▶ LISTED ENTRIES

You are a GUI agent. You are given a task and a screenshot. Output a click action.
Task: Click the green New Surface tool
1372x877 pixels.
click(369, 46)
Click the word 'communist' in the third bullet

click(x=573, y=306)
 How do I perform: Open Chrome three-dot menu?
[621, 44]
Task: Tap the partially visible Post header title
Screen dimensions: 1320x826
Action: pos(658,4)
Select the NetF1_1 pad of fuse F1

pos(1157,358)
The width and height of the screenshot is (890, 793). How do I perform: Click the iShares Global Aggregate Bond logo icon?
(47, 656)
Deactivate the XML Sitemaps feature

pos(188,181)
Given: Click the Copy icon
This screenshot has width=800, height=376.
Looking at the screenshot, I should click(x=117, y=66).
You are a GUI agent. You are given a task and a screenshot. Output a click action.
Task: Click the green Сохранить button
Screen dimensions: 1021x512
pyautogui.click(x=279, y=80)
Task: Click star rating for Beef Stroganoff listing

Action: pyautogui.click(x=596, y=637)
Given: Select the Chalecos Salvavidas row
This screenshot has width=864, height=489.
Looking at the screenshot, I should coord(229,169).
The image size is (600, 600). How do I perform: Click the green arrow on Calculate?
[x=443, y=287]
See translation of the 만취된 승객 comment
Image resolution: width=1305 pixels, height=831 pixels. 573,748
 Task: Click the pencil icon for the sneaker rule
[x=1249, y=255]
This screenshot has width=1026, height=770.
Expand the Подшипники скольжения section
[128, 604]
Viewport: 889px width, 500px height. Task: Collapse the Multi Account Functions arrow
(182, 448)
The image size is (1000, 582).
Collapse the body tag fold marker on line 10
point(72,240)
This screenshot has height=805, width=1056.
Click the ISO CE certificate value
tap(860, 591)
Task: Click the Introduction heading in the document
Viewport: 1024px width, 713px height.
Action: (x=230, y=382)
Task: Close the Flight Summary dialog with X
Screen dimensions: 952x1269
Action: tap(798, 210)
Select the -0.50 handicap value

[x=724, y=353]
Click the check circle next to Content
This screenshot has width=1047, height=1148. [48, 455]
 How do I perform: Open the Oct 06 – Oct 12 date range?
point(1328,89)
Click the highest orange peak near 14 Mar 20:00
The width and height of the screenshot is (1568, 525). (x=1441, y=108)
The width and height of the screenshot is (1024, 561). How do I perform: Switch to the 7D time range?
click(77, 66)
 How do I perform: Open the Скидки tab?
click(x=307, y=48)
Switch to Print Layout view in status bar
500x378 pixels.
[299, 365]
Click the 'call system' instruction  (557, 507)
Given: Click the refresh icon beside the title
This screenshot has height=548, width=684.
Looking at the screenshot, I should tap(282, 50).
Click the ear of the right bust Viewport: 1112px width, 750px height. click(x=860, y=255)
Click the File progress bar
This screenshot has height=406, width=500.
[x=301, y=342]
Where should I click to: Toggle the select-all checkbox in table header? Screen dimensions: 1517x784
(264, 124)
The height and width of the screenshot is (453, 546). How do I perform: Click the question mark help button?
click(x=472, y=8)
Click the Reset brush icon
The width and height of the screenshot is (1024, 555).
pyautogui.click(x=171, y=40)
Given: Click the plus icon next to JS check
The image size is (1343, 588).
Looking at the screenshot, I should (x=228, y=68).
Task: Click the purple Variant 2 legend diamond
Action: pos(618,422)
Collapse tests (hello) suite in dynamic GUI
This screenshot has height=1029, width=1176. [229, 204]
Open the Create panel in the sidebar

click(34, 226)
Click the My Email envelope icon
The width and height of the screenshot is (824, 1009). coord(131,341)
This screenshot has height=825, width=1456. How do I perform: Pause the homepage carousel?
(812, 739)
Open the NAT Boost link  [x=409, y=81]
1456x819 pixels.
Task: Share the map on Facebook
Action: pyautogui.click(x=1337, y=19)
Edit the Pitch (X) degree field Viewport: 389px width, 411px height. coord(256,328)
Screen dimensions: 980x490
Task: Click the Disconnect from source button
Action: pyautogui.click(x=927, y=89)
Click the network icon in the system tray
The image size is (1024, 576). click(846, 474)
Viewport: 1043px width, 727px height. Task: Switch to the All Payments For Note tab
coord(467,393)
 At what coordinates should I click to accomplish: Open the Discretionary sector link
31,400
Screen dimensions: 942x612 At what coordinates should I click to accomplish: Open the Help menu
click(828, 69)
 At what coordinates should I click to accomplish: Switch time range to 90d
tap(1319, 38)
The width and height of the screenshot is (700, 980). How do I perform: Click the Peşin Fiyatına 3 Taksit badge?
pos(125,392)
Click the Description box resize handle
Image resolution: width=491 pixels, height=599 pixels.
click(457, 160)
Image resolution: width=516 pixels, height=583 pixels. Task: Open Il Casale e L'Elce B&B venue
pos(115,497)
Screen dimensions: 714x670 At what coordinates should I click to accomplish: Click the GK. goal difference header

▶ DO THIS
Copy out the records above line for line, with no changes.

▶ FINISHED ANSWER
You are a GUI agent. You are given a task and a screenshot. Output a click action.
Task: Click the green New Surface tool
1372x877 pixels.
click(369, 46)
Click the word 'communist' in the third bullet

click(x=573, y=306)
 How do I perform: Open Chrome three-dot menu?
[621, 44]
Task: Tap the partially visible Post header title
Screen dimensions: 1320x826
Action: pos(658,4)
Select the NetF1_1 pad of fuse F1

pos(1157,358)
The width and height of the screenshot is (890, 793). How do I perform: Click the iShares Global Aggregate Bond logo icon?
(47, 656)
Deactivate the XML Sitemaps feature

pos(188,181)
Given: Click the Copy icon
This screenshot has width=800, height=376.
Looking at the screenshot, I should click(x=117, y=66).
You are a GUI agent. You are given a task and a screenshot. Output a click action.
Task: Click the green Сохранить button
Screen dimensions: 1021x512
pyautogui.click(x=279, y=80)
Task: Click star rating for Beef Stroganoff listing

Action: pyautogui.click(x=596, y=637)
Given: Select the Chalecos Salvavidas row
This screenshot has width=864, height=489.
Looking at the screenshot, I should coord(229,169).
The image size is (600, 600). How do I perform: Click the green arrow on Calculate?
[x=443, y=287]
See translation of the 만취된 승객 comment
Image resolution: width=1305 pixels, height=831 pixels. 573,748
 Task: Click the pencil icon for the sneaker rule
[x=1249, y=255]
This screenshot has width=1026, height=770.
Expand the Подшипники скольжения section
[128, 604]
Viewport: 889px width, 500px height. Task: Collapse the Multi Account Functions arrow
(182, 448)
The image size is (1000, 582).
Collapse the body tag fold marker on line 10
point(72,240)
This screenshot has height=805, width=1056.
Click the ISO CE certificate value
tap(860, 591)
Task: Click the Introduction heading in the document
Viewport: 1024px width, 713px height.
Action: (x=230, y=382)
Task: Close the Flight Summary dialog with X
Screen dimensions: 952x1269
Action: tap(798, 210)
Select the -0.50 handicap value

[x=724, y=353]
Click the check circle next to Content
This screenshot has width=1047, height=1148. [48, 455]
 How do I perform: Open the Oct 06 – Oct 12 date range?
point(1328,89)
Click the highest orange peak near 14 Mar 20:00
The width and height of the screenshot is (1568, 525). (x=1441, y=108)
The width and height of the screenshot is (1024, 561). How do I perform: Switch to the 7D time range?
click(77, 66)
 How do I perform: Open the Скидки tab?
click(x=307, y=48)
Switch to Print Layout view in status bar
500x378 pixels.
[299, 365]
Click the 'call system' instruction  (557, 507)
Given: Click the refresh icon beside the title
This screenshot has height=548, width=684.
Looking at the screenshot, I should tap(282, 50).
Click the ear of the right bust Viewport: 1112px width, 750px height. click(x=860, y=255)
Click the File progress bar
This screenshot has height=406, width=500.
[x=301, y=342]
Where should I click to: Toggle the select-all checkbox in table header? Screen dimensions: 1517x784
(264, 124)
The height and width of the screenshot is (453, 546). How do I perform: Click the question mark help button?
click(x=472, y=8)
Click the Reset brush icon
The width and height of the screenshot is (1024, 555).
pyautogui.click(x=171, y=40)
Given: Click the plus icon next to JS check
The image size is (1343, 588).
Looking at the screenshot, I should (x=228, y=68).
Task: Click the purple Variant 2 legend diamond
Action: pos(618,422)
Collapse tests (hello) suite in dynamic GUI
This screenshot has height=1029, width=1176. [229, 204]
Open the Create panel in the sidebar

click(34, 226)
Click the My Email envelope icon
The width and height of the screenshot is (824, 1009). coord(131,341)
This screenshot has height=825, width=1456. How do I perform: Pause the homepage carousel?
(812, 739)
Open the NAT Boost link  [x=409, y=81]
1456x819 pixels.
Task: Share the map on Facebook
Action: pyautogui.click(x=1337, y=19)
Edit the Pitch (X) degree field Viewport: 389px width, 411px height. coord(256,328)
Screen dimensions: 980x490
Task: Click the Disconnect from source button
Action: pyautogui.click(x=927, y=89)
Click the network icon in the system tray
The image size is (1024, 576). click(846, 474)
Viewport: 1043px width, 727px height. Task: Switch to the All Payments For Note tab
coord(467,393)
 At what coordinates should I click to accomplish: Open the Discretionary sector link
31,400
Screen dimensions: 942x612 At what coordinates should I click to accomplish: Open the Help menu
click(828, 69)
 At what coordinates should I click to accomplish: Switch time range to 90d
tap(1319, 38)
The width and height of the screenshot is (700, 980). How do I perform: Click the Peşin Fiyatına 3 Taksit badge?
pos(125,392)
Click the Description box resize handle
Image resolution: width=491 pixels, height=599 pixels.
click(457, 160)
Image resolution: width=516 pixels, height=583 pixels. Task: Open Il Casale e L'Elce B&B venue
pos(115,497)
Screen dimensions: 714x670 At what coordinates should I click to accomplish: Click the GK. goal difference header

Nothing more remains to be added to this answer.